[Opening LISTED ENTRIES section]
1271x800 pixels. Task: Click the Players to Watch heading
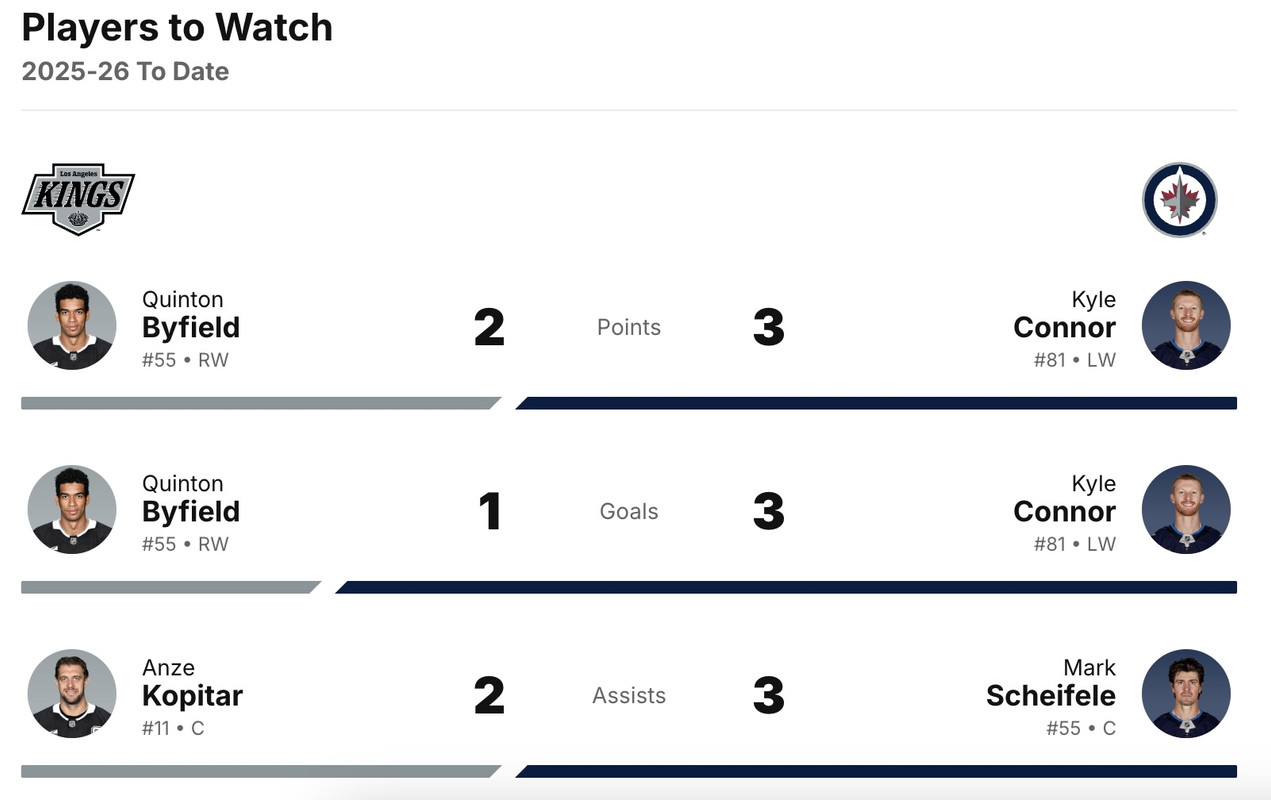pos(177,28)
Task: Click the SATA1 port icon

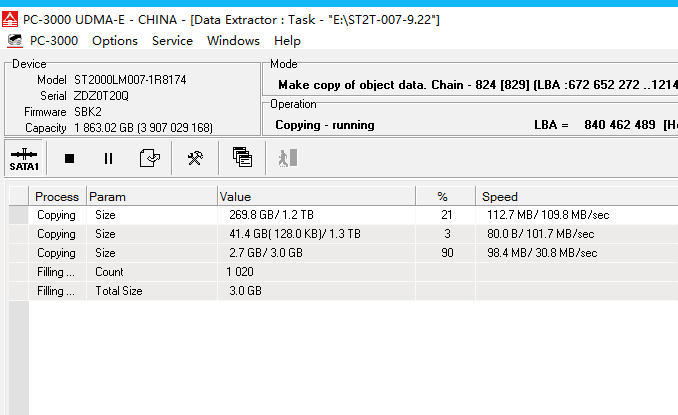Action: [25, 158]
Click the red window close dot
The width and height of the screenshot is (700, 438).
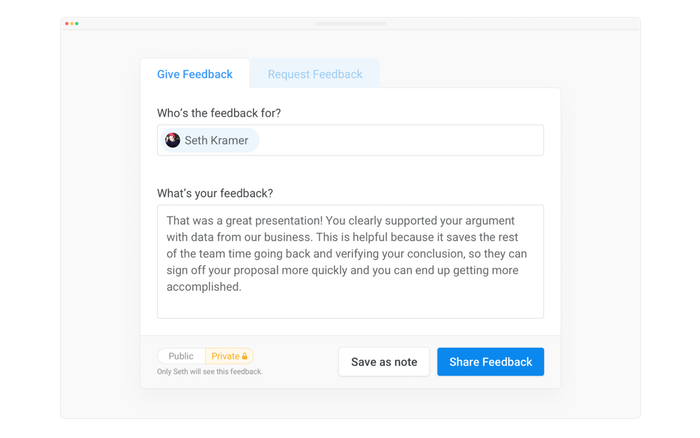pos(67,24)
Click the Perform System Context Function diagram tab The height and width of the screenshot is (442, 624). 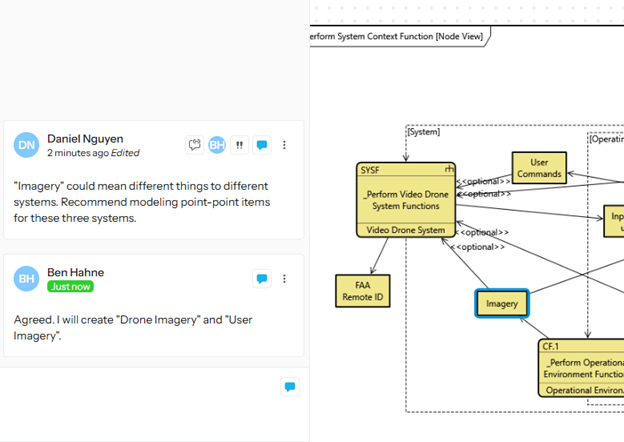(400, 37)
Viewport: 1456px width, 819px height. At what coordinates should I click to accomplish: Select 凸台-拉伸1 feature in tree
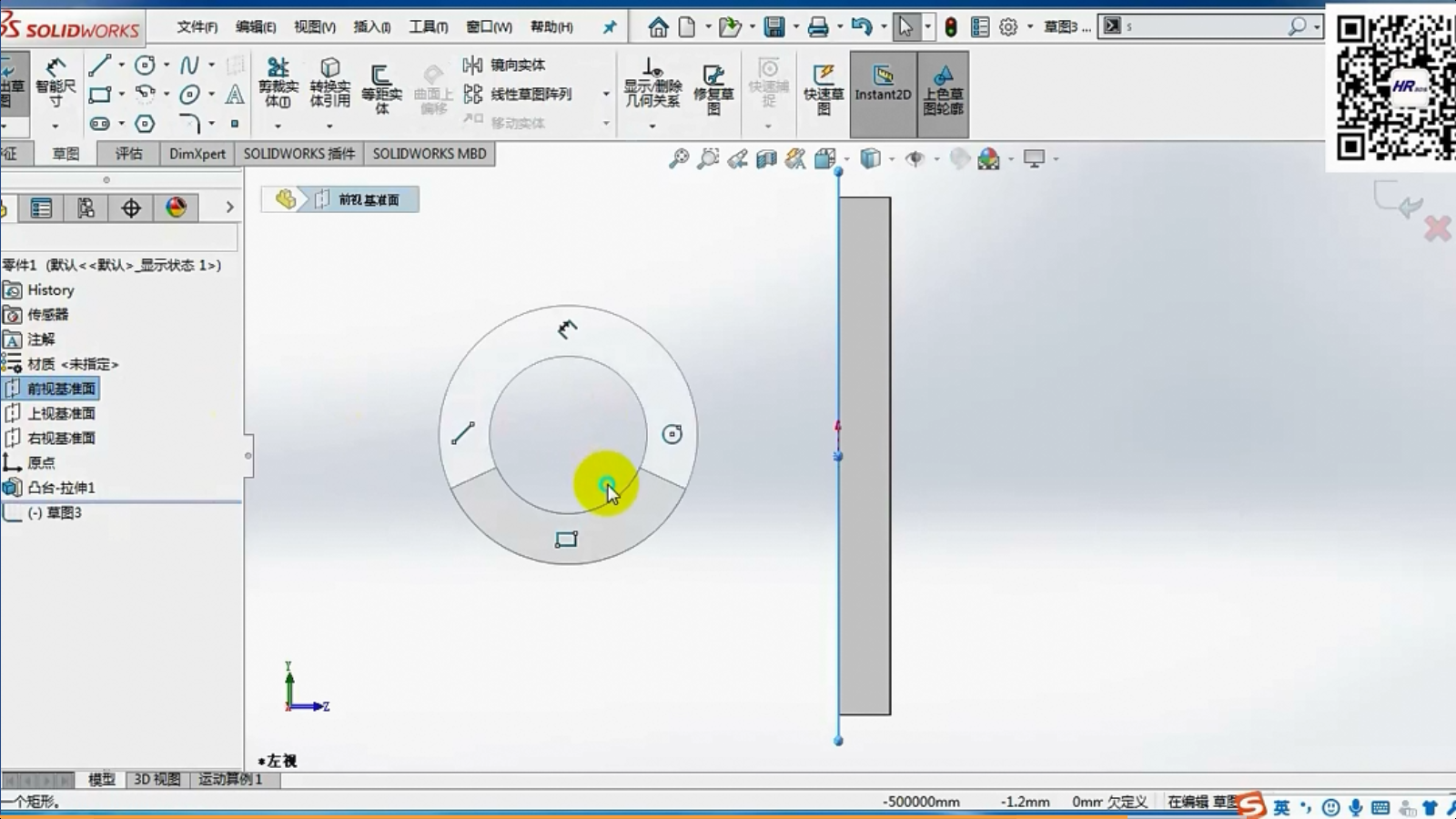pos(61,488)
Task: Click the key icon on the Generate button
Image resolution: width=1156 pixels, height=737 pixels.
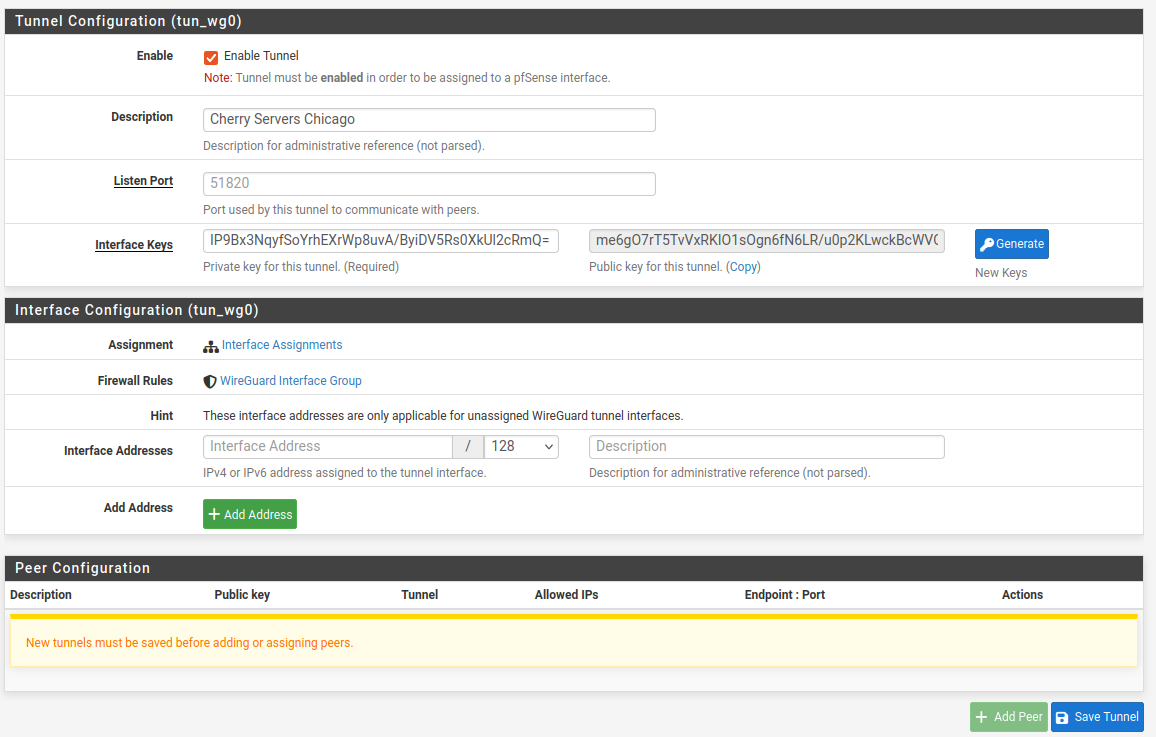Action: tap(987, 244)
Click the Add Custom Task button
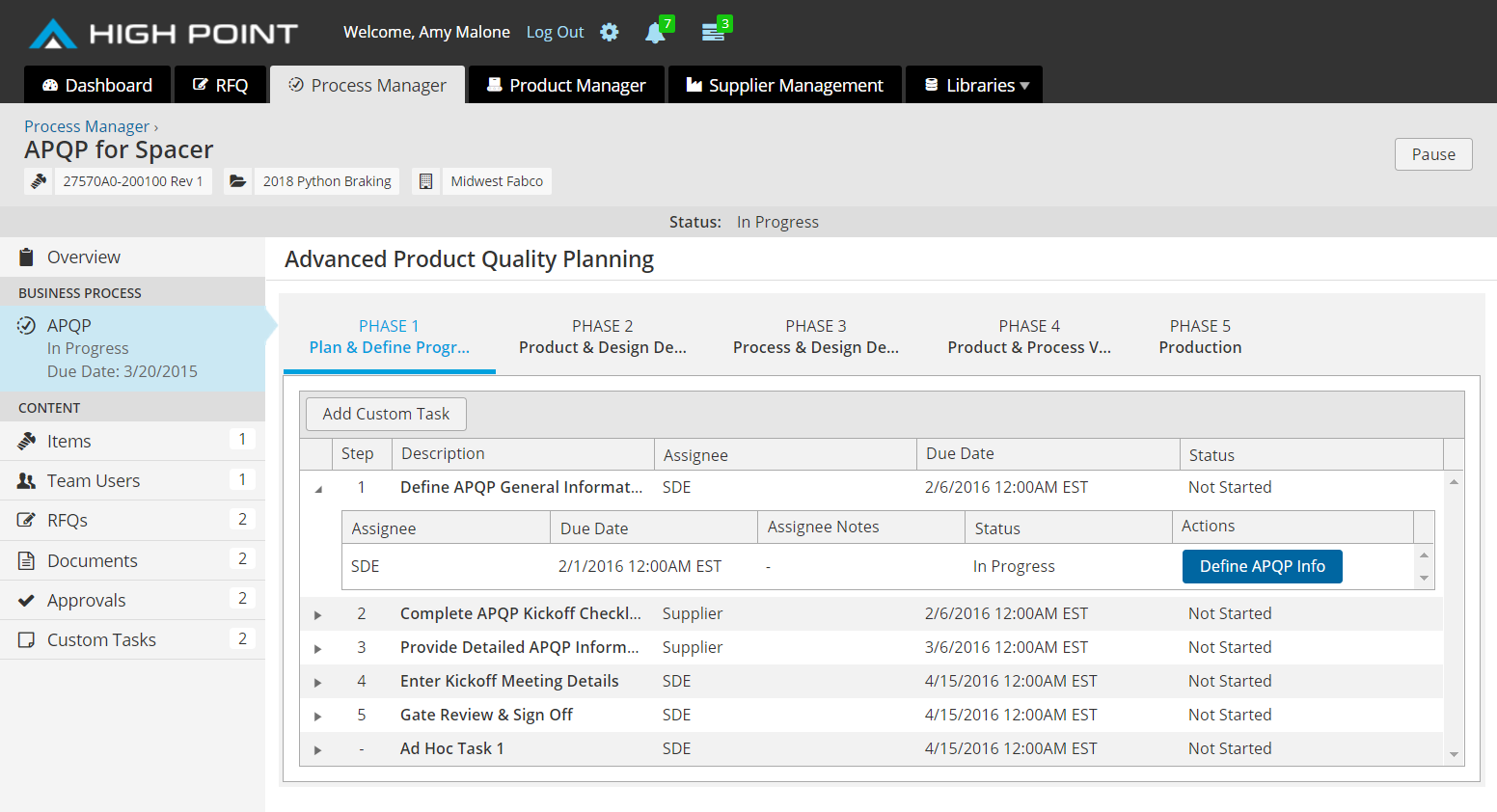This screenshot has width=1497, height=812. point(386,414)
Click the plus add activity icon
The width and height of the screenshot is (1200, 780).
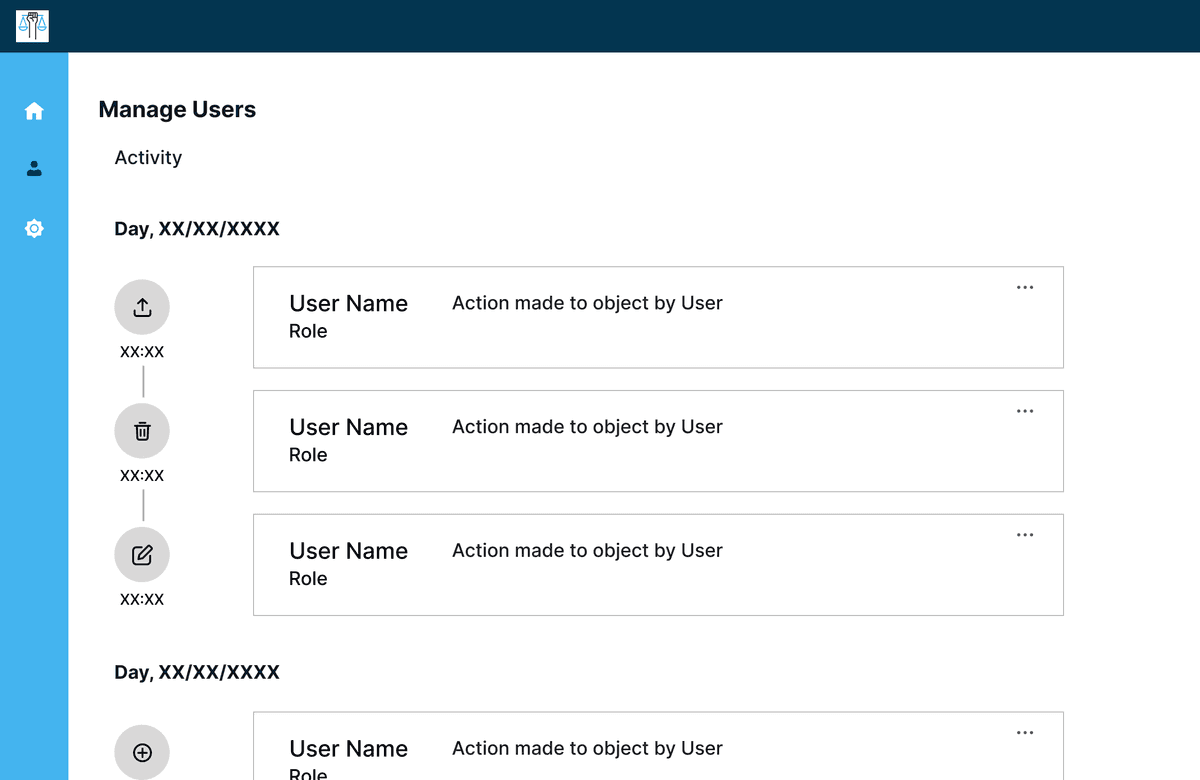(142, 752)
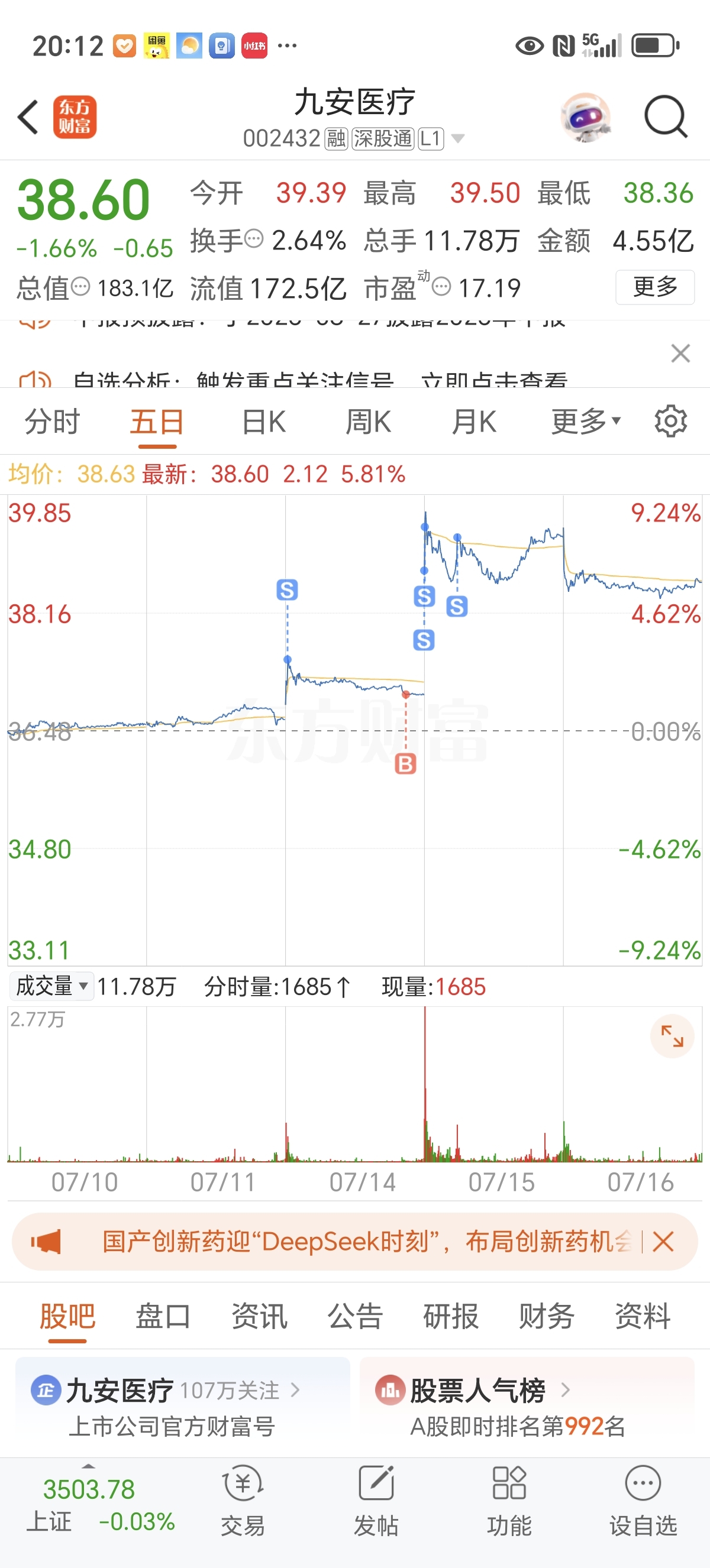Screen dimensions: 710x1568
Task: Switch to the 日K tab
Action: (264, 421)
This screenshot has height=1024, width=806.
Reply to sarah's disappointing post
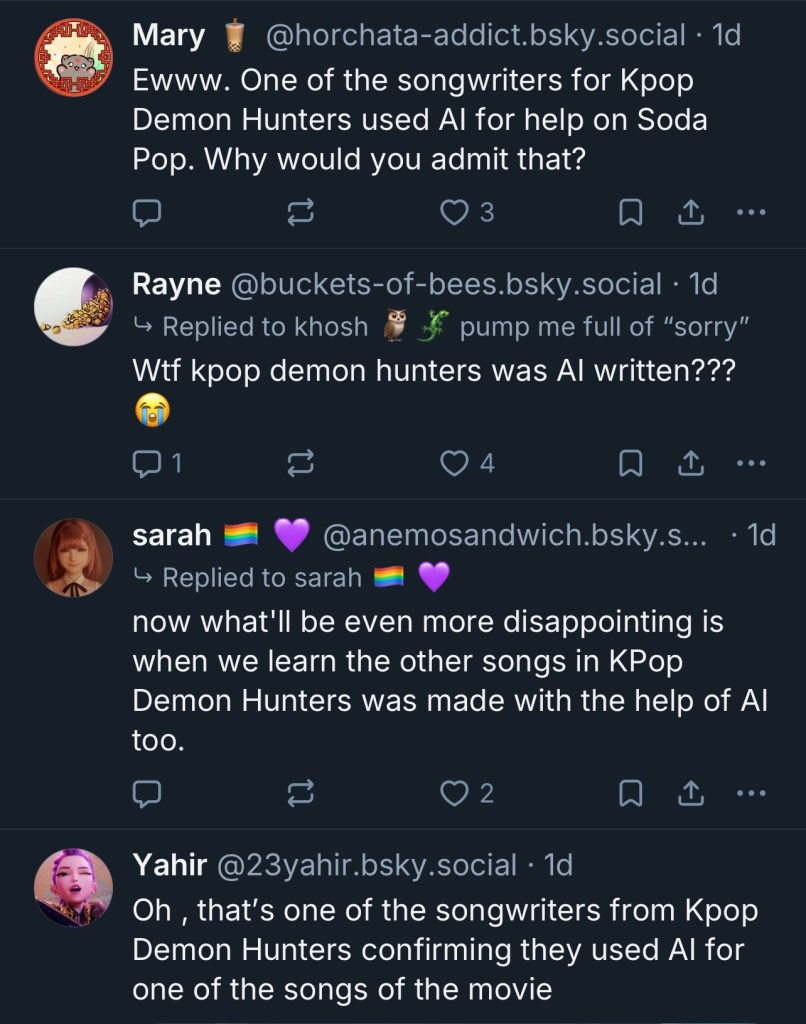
[Closing LISTED ENTRIES section]
EXERCISE = Only the lines from the line containing "Click the Add Custom Task button" through the end of the material should be retyped, exactly and in full, with no pictures.

TASK RESPONSE =
Click the Add Custom Task button
This screenshot has width=1497, height=812. point(386,414)
Click the plus add activity icon
The width and height of the screenshot is (1200, 780).
(142, 752)
Screen dimensions: 710x1568
Task: Switch to the 日K tab
Action: (264, 421)
This screenshot has height=1024, width=806.
Reply to sarah's disappointing post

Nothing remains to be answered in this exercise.